Collected data
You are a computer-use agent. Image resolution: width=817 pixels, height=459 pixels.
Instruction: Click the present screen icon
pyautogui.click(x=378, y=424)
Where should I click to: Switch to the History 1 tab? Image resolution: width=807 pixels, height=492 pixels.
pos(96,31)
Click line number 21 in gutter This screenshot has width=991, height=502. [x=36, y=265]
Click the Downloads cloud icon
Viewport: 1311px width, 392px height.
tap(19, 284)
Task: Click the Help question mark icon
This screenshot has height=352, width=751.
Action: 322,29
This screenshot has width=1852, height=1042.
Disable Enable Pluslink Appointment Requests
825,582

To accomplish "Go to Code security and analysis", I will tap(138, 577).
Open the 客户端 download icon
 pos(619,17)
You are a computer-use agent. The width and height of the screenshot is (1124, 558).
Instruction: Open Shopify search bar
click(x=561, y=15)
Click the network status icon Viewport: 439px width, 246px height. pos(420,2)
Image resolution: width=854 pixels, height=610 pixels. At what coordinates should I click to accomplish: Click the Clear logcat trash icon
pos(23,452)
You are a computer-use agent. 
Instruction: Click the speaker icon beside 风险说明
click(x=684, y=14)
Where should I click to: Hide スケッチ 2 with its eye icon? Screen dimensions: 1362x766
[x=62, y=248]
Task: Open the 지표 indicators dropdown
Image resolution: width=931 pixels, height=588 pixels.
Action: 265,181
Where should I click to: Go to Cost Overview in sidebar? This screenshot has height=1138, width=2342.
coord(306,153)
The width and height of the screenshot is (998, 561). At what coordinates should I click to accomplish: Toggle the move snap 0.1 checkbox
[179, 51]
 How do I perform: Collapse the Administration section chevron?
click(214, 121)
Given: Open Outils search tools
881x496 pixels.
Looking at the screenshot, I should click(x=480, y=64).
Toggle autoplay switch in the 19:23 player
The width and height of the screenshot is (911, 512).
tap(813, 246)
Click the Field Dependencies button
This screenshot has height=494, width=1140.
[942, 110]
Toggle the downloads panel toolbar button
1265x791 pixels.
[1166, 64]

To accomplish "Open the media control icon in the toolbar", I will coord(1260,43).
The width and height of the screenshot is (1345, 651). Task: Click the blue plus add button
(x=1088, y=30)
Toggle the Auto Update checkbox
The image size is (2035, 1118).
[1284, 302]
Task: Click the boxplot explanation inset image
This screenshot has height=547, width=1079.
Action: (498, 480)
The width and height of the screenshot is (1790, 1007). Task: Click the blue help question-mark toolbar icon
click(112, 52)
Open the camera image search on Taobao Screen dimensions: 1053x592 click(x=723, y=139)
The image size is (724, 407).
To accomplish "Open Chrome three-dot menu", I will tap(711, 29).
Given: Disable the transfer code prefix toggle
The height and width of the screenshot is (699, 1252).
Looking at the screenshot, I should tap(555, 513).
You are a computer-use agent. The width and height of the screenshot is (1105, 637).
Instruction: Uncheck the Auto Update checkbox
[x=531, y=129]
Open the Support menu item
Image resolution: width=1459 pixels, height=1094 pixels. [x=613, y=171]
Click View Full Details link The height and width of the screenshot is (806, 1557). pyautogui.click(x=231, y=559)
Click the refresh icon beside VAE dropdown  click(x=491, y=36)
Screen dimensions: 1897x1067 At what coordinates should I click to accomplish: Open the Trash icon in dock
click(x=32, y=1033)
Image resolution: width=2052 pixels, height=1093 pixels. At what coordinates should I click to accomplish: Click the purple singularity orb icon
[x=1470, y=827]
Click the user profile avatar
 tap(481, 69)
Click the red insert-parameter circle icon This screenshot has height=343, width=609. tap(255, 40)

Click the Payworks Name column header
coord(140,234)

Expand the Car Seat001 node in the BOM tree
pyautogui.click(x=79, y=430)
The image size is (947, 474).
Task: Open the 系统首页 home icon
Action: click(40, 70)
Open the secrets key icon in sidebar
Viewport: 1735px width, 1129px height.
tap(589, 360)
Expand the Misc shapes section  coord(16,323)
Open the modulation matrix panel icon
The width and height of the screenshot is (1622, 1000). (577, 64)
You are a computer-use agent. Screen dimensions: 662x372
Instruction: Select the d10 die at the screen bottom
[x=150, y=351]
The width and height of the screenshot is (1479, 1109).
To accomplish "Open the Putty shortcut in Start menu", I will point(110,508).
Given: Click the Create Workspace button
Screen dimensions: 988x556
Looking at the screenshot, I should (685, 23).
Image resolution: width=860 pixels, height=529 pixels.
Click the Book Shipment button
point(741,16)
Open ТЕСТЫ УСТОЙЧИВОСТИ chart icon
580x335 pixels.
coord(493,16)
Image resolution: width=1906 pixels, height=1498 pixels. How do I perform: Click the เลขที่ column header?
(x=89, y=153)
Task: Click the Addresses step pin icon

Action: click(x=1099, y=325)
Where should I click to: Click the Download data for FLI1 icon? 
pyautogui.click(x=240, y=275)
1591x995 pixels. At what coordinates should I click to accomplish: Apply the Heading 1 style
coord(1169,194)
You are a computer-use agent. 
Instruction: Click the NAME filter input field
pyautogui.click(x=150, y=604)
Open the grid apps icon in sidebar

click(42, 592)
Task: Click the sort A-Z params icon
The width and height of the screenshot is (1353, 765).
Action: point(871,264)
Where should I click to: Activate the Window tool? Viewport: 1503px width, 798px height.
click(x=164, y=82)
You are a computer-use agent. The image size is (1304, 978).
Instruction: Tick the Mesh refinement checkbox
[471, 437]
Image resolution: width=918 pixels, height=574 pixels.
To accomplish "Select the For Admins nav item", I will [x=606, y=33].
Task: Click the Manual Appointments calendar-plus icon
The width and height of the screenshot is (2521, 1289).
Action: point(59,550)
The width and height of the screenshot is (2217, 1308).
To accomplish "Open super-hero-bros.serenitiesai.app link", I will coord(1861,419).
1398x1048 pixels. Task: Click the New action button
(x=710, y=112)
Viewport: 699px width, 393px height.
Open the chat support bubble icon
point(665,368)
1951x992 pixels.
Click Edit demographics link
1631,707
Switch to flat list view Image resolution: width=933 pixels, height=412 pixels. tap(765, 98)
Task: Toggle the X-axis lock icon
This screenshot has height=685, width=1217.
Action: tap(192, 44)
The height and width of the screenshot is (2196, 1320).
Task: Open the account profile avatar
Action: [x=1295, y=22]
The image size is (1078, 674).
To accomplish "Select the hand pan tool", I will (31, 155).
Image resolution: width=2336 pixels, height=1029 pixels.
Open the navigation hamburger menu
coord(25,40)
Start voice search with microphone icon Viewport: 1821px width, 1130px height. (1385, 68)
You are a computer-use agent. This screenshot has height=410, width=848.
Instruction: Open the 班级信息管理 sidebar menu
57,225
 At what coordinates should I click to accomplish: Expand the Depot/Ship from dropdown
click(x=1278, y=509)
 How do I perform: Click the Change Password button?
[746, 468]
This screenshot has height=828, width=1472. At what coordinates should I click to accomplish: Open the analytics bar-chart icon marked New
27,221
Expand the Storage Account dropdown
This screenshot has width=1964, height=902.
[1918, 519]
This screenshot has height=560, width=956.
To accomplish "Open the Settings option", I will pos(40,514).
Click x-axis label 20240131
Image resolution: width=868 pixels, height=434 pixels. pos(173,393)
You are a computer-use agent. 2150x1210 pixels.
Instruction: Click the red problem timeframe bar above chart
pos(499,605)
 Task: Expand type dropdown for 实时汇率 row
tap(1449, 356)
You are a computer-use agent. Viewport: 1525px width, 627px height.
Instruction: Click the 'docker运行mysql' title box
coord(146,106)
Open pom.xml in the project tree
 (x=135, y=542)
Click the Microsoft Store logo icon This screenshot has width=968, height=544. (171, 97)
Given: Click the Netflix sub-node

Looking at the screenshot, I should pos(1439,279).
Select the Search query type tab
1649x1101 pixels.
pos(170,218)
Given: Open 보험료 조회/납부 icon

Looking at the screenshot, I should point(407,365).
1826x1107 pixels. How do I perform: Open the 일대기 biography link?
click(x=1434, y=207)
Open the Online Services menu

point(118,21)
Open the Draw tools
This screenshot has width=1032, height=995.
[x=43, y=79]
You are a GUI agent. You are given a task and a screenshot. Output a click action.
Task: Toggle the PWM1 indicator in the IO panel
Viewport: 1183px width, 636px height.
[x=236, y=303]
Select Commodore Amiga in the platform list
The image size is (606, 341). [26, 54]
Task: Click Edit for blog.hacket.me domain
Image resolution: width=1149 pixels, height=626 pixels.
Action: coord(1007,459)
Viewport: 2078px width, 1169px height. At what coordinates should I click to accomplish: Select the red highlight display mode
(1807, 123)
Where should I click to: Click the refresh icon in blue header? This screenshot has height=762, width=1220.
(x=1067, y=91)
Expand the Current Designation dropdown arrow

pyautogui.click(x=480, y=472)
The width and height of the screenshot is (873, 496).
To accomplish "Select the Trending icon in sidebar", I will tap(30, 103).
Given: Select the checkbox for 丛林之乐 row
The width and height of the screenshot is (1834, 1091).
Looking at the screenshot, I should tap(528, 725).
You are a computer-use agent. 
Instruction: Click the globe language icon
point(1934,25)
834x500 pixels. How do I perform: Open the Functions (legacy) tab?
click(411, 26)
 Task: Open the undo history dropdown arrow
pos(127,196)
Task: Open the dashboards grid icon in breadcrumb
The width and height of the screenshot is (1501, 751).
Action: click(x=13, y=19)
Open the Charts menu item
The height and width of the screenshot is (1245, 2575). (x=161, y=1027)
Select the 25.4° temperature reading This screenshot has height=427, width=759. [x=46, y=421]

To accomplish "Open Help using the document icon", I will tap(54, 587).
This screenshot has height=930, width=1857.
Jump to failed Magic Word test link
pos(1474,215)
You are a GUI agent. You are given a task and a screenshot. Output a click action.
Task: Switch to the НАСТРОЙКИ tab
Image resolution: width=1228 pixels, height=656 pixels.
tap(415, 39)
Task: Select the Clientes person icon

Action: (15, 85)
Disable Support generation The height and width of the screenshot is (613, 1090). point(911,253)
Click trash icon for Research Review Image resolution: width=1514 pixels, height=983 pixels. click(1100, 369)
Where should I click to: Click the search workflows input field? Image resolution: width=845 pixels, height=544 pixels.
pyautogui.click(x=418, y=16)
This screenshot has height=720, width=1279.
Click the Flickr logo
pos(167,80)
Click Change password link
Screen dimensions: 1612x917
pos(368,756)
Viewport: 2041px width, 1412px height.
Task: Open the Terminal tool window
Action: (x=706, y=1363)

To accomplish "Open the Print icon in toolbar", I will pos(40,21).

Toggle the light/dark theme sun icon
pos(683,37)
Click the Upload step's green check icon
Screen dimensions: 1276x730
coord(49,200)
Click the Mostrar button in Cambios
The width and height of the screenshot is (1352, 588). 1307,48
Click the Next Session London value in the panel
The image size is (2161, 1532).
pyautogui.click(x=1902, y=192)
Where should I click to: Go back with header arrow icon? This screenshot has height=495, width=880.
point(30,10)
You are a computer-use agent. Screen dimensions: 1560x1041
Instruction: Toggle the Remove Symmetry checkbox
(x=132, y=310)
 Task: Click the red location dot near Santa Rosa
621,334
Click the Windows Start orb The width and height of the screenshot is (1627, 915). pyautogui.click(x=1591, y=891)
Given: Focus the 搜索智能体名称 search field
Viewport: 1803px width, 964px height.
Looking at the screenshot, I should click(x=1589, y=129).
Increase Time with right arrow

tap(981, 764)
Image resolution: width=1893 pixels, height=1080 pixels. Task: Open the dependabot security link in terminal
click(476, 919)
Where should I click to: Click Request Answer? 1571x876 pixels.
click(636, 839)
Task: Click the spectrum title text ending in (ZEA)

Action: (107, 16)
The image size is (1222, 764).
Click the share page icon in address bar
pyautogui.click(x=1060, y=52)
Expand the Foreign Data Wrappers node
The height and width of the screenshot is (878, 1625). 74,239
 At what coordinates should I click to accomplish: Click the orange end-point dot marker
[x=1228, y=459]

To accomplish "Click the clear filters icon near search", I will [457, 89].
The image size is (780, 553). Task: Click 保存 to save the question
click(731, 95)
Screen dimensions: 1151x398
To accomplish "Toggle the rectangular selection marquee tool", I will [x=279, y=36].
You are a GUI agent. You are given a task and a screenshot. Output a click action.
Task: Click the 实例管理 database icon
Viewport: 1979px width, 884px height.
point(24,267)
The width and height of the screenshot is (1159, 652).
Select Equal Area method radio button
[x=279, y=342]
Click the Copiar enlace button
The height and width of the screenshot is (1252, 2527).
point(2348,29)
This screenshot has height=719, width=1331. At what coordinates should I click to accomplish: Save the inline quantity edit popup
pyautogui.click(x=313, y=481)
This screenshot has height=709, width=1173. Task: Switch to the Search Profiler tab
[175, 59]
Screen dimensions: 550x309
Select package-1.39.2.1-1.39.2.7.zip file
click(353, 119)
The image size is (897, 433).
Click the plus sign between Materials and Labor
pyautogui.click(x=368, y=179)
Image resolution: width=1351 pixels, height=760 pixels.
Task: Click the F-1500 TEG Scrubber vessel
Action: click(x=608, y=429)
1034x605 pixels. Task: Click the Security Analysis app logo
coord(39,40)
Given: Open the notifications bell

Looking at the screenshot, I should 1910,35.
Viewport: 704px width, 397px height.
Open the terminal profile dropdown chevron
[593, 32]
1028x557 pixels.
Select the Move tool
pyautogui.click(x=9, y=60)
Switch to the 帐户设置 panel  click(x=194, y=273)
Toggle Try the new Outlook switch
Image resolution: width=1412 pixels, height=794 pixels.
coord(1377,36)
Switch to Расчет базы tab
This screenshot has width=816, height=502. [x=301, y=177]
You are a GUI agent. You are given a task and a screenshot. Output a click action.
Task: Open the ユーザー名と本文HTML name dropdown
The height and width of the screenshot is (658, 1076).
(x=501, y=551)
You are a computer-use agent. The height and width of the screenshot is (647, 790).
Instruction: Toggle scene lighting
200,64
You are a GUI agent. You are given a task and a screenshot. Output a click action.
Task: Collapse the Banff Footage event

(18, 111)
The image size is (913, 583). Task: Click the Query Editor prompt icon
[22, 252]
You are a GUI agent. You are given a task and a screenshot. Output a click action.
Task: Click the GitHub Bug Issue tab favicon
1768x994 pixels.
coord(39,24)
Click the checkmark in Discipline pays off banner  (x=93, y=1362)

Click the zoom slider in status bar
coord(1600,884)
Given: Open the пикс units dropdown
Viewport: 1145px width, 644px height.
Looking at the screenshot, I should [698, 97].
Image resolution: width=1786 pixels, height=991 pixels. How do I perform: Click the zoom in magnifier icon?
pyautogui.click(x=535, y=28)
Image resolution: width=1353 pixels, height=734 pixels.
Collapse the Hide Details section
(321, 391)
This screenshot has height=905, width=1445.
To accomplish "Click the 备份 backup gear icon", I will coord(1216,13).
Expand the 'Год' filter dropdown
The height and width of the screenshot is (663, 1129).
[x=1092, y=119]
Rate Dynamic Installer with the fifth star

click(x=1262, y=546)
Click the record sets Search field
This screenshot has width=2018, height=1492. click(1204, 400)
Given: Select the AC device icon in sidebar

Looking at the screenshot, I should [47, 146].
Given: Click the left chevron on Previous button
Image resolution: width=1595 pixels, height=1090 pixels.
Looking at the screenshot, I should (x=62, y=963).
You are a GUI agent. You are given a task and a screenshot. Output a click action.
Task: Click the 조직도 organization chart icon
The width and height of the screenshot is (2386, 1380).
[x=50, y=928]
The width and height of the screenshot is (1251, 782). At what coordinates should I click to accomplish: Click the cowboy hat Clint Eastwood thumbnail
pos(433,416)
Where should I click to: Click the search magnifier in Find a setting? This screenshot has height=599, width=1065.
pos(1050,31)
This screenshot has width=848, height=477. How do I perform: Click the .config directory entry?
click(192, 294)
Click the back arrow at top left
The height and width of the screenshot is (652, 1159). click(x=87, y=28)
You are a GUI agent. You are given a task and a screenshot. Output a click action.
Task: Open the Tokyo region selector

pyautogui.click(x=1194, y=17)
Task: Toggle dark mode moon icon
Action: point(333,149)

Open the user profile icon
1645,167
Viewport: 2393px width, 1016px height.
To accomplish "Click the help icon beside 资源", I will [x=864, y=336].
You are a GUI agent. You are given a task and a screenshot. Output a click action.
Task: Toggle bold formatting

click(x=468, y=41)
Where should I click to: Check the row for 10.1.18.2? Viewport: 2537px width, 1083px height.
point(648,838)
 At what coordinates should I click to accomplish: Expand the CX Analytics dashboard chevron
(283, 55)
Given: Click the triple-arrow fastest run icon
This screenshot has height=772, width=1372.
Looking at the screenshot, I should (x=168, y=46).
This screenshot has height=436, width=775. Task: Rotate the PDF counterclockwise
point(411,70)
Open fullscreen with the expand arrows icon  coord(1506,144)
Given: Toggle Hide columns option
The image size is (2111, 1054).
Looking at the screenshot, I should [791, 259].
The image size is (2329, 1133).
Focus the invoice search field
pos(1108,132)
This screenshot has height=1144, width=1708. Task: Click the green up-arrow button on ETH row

Task item
Proceeding from the line containing "Open the chat support bubble icon" through the line containing "Task: Toggle the X-axis lock icon", transcribe the lines above exactly, both end lines included.

Your response
Open the chat support bubble icon
point(665,368)
1951x992 pixels.
Click Edit demographics link
1631,707
Switch to flat list view Image resolution: width=933 pixels, height=412 pixels. tap(765, 98)
Task: Toggle the X-axis lock icon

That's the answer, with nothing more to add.